La Cour de Cassation, se prononçant sur la question, a rejeté le recours, déclarant la question de légitimité constitutionnelle manifestement infondée. Voici la maxime intégrale de l'arrêt n° 20870/2025 :

Il est manifestement infondée la question de légitimité constitutionnelle de l'art. 577, premier alinéa, n° 1), cod. pen., en relation avec l'art. 3 Cost., dans la mesure où il prévoit pour le meurtre du conjoint non divorcé la peine prédéterminée de la réclusion à perpétuité même lorsque la preuve de la cessation substantielle du lien conjugal est acquise, n'étant ni déraisonnable ni arbitraire, mais relevant d'un choix discrétionnaire légitime de politique criminelle du législateur, la disparité de traitement par rapport au meurtre, puni d'une peine temporaire, commis en préjudice de l'autre partie de l'union civile ou en préjudice d'une personne liée au coupable par une cohabitation stable ou une relation affective, lorsque celles-ci ont cessé.

Cette maxime est d'une importance fondamentale. En substance, la Cour a affirmé que le choix du législateur de maintenir la réclusion à perpétuité pour le meurtre du conjoint non divorcé, même en cas de cessation substantielle de la relation, n'est ni déraisonnable ni arbitraire. Il s'agit d'un "choix discrétionnaire légitime de politique criminelle". Cela signifie que le législateur a la faculté de graduer la gravité des peines en fonction de considérations de politique criminelle, en attribuant une valeur et une protection spécifiques au lien matrimonial formel, indépendamment de sa vitalité effective au moment des faits. Le mariage, en effet, même s'il peut traverser des crises profondes, conserve une pertinence juridique particulière jusqu'au divorce, à la différence d'autres relations qui, bien que significatives sur le plan affectif, ne bénéficient pas de la même formalisation et des protections et responsabilités juridiques qui en découlent.

Les Raisons de la Disparité de Traitement

Pour comprendre pleinement la décision de la Cassation, il est utile de considérer les raisons qui sous-tendent ce "choix discrétionnaire légitime". La Cour a souligné que :

  • Le mariage est une institution juridique qui crée un lien formel et stable, avec des droits et des devoirs réciproques qui perdurent jusqu'à la dissolution légale (divorce).
  • La cessation substantielle du lien affectif n'équivaut pas à sa cessation juridique.

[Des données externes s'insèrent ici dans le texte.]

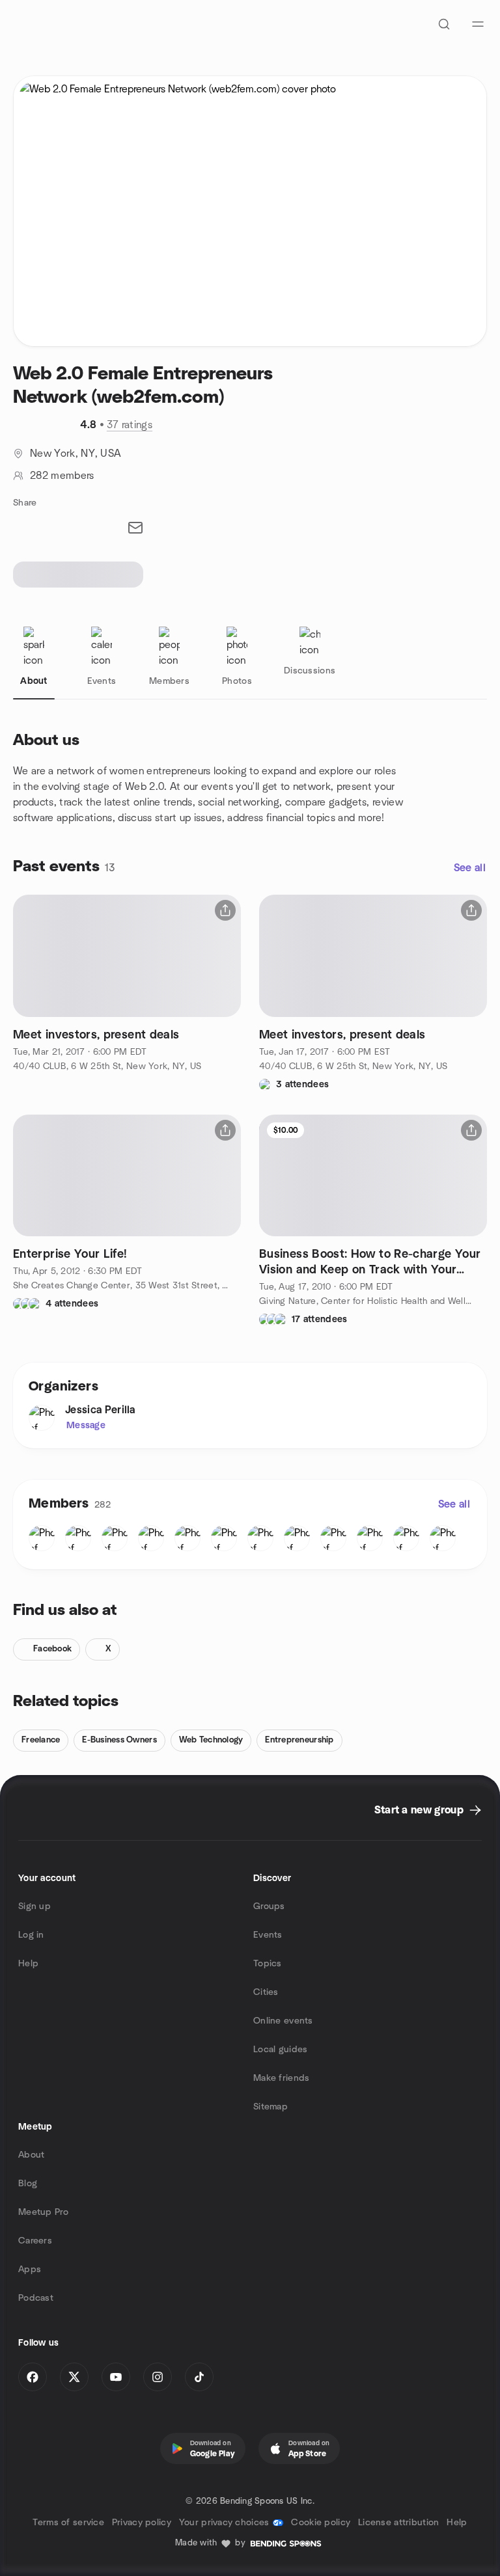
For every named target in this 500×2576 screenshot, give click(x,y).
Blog (27, 2183)
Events (268, 1935)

La loi distingue entre séparation de fait, séparation légale et divorce, et seul ce dernier éteint définitivement le lien matrimonial.
  • Les unions civiles et les cohabitations de fait, bien qu'ayant acquis une reconnaissance juridique, présentent un cadre normatif et une formalisation différents de ceux du mariage, avec des implications différentes en termes de responsabilités et de protections.
  • La gravité de la peine pour le meurtre du conjoint reflète la plus grande réprobation sociale et la violation d'un pacte de solidarité et de confiance qui, bien qu'affaibli, conserve sa validité juridique.

La disparité de traitement, donc, n'est pas considérée comme une violation du principe d'égalité, mais comme le résultat de choix législatifs visant à protéger différemment les divers types de liens, en attribuant au lien conjugal non dissous un statut juridique particulier qui le distingue des autres relations.

Conclusions : La Force du Lien Matrimonial en Droit Pénal

L'arrêt n° 20870 de 2025 de la Cour de Cassation Pénale représente un point d'ancrage dans l'interprétation de l'article 577 c.p. en relation avec le meurtre du conjoint. Il réaffirme clairement que la formalité du lien matrimonial, jusqu'à sa dissolution légale par divorce, continue de revêtir une importance significative en droit pénal, justifiant la sévérité de la peine de réclusion à perpétuité. La décision souligne comment le principe d'égalité (Art. 3 Cost.) n'impose pas une parité absolue entre des situations différentes, permettant au législateur d'opérer des distinctions raisonnables et non arbitraires dans l'exercice de sa discrétion en matière de politique criminelle. Cela signifie que, même en présence d'une crise profonde ou d'une cessation de fait de la relation, le lien conjugal continue de produire des effets juridiques importants, en particulier lorsqu'il s'agit de crimes graves comme le meurtre.